**What to produce**
Copy out the items word for word, starting with the line that contains "Locate an element on the screen." and continuing through the end of the items, both included. Leave the pictures out of your answer.

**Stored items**
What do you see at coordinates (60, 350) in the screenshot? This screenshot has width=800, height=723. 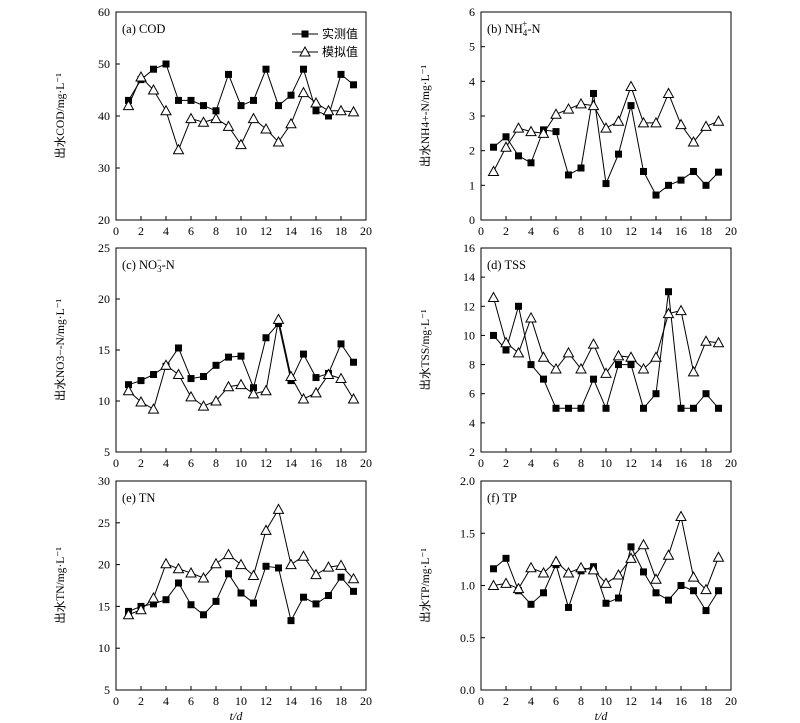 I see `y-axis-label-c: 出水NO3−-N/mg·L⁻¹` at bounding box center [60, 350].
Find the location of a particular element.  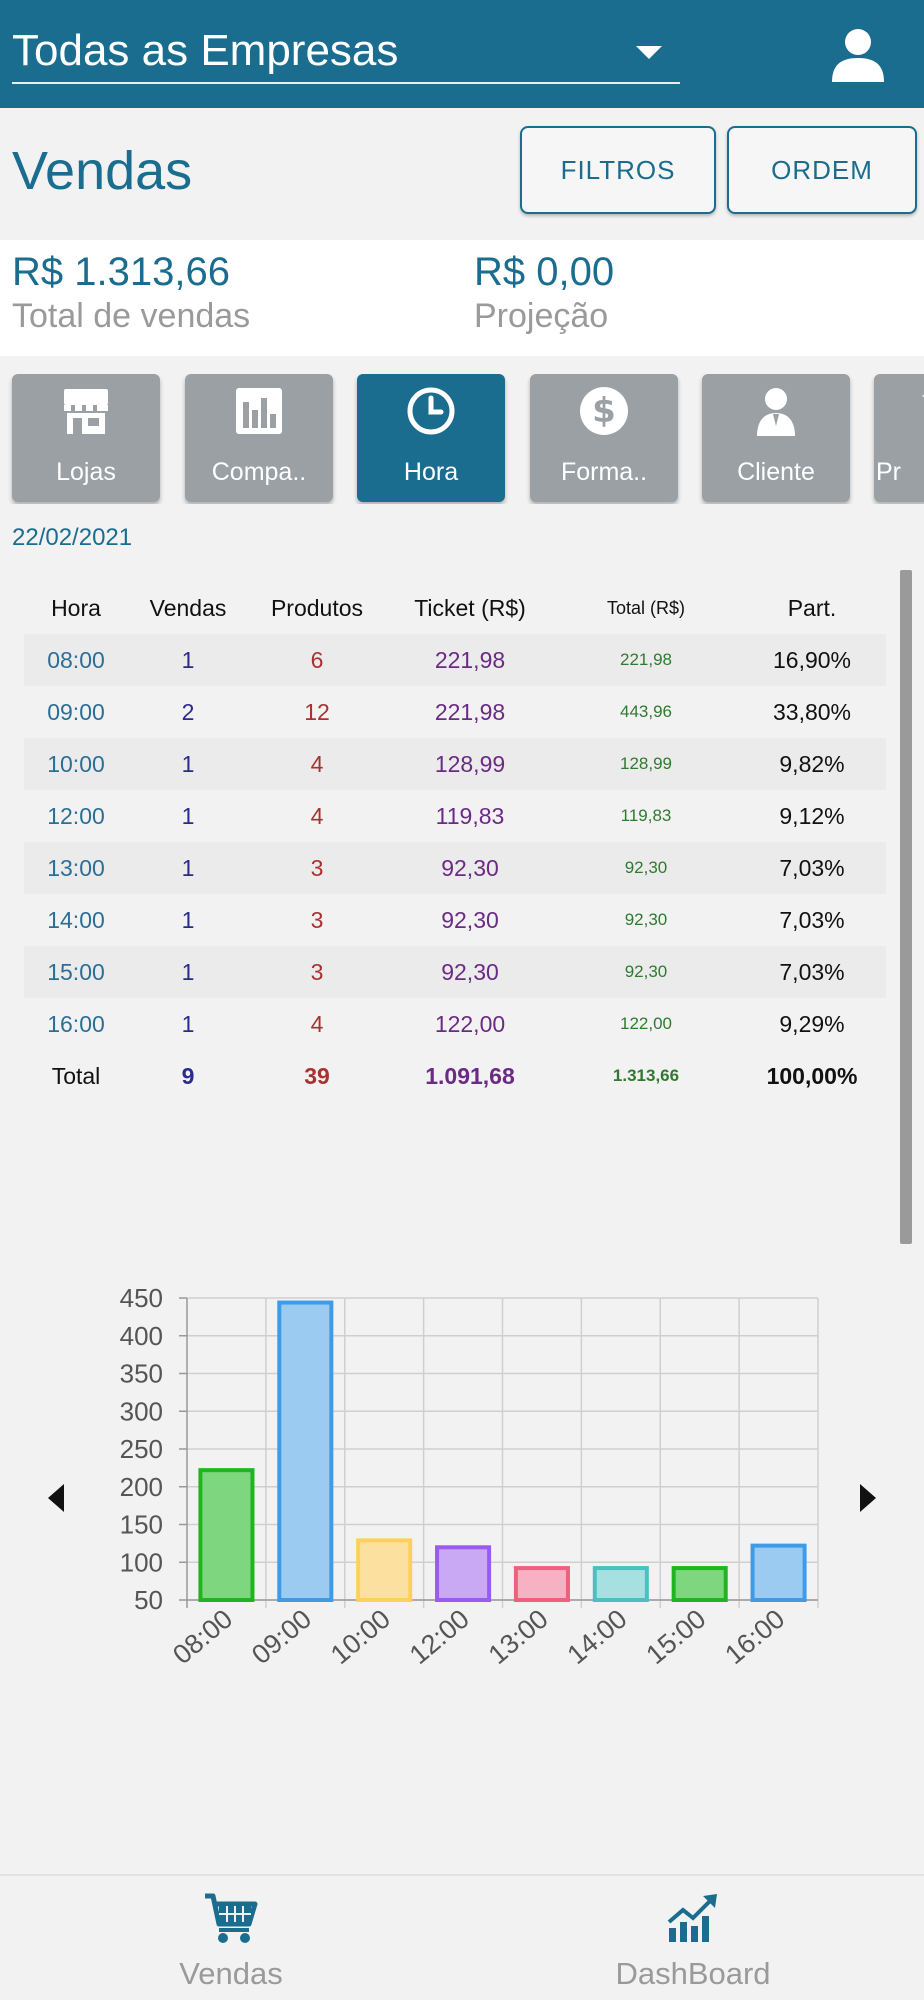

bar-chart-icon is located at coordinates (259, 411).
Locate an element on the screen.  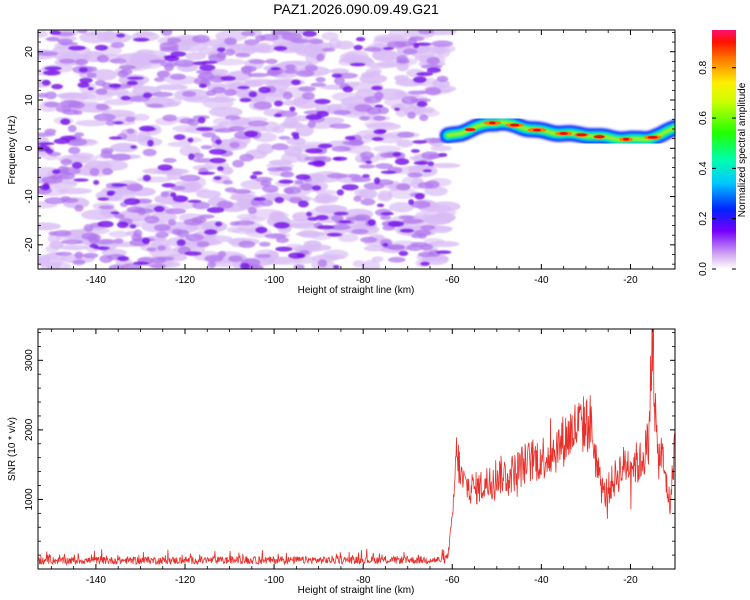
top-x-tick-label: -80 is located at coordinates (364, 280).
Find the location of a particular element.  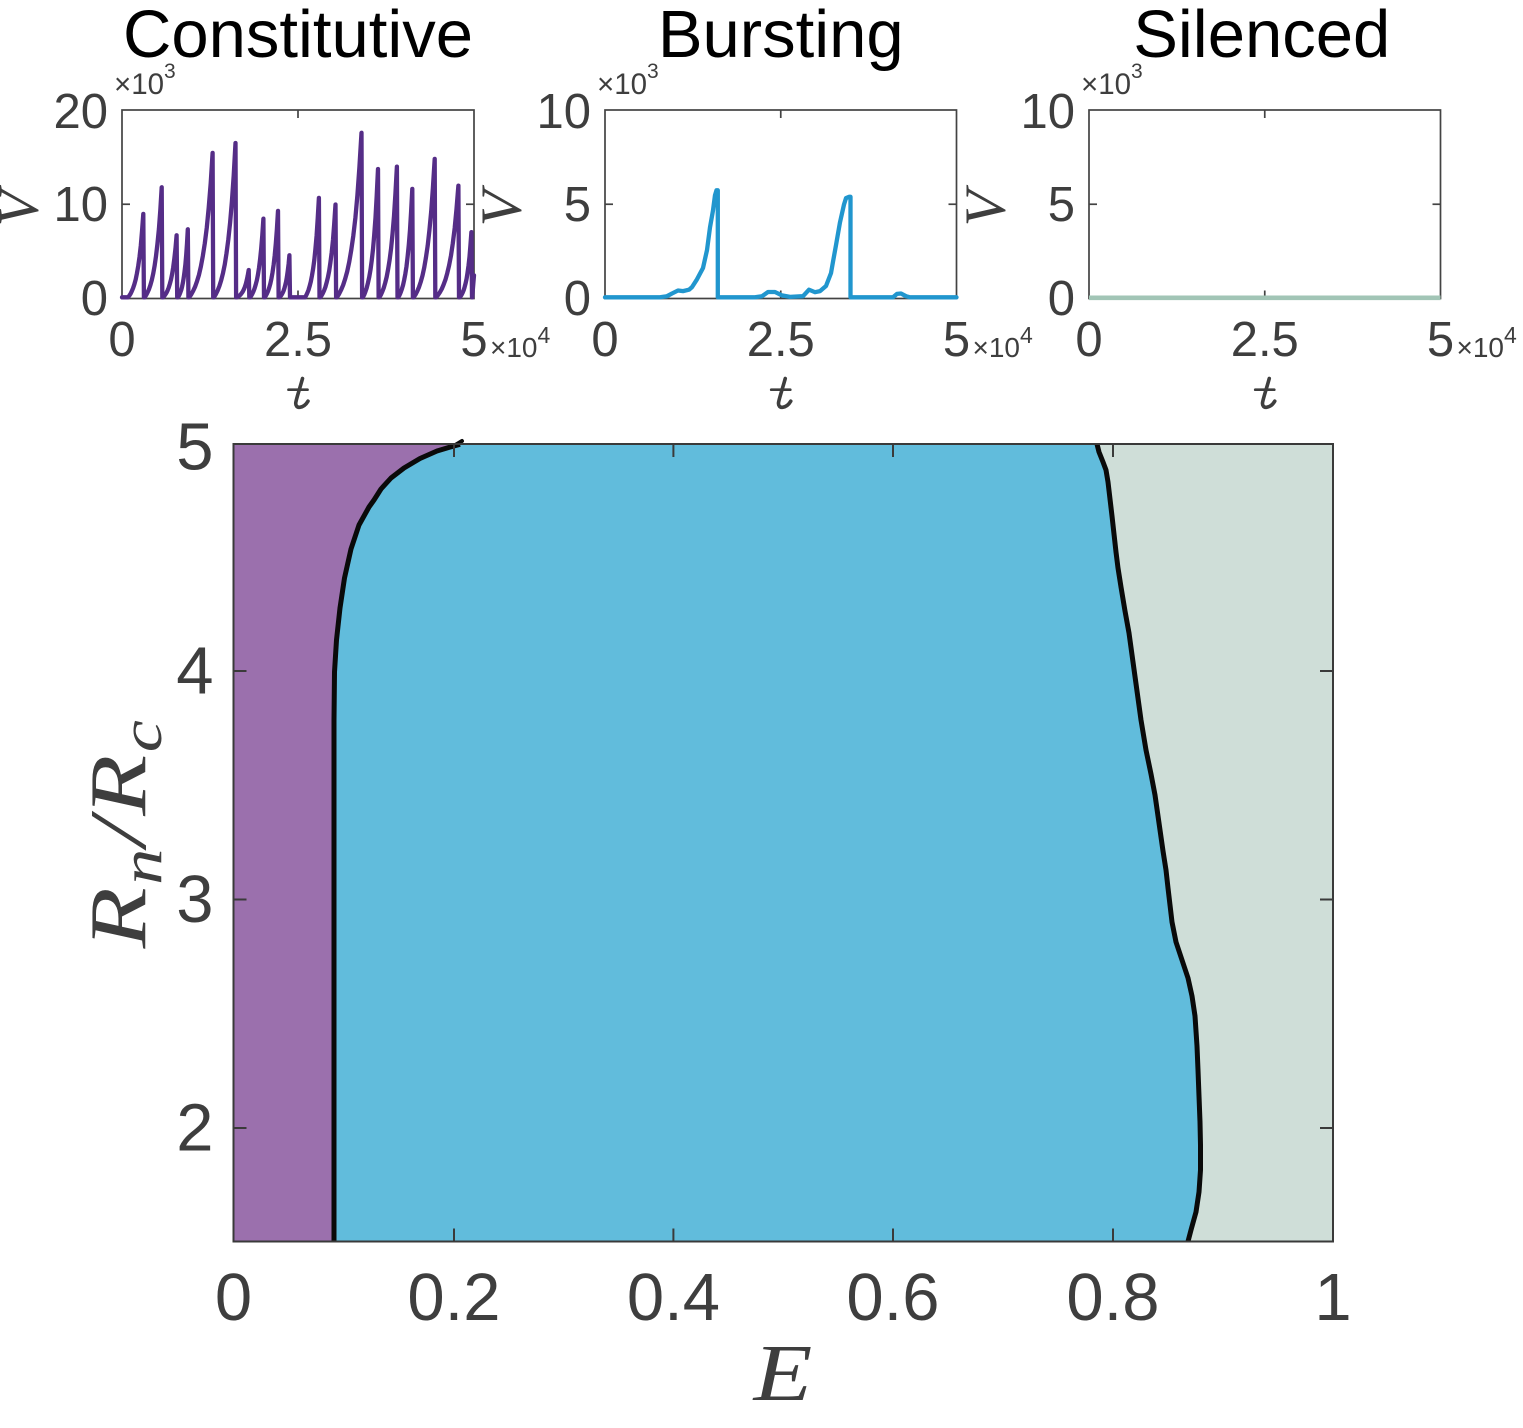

**Task result**
Locate an element on the screen.  
top-x-tick-label: -80 is located at coordinates (364, 280).
Find the location of a particular element.  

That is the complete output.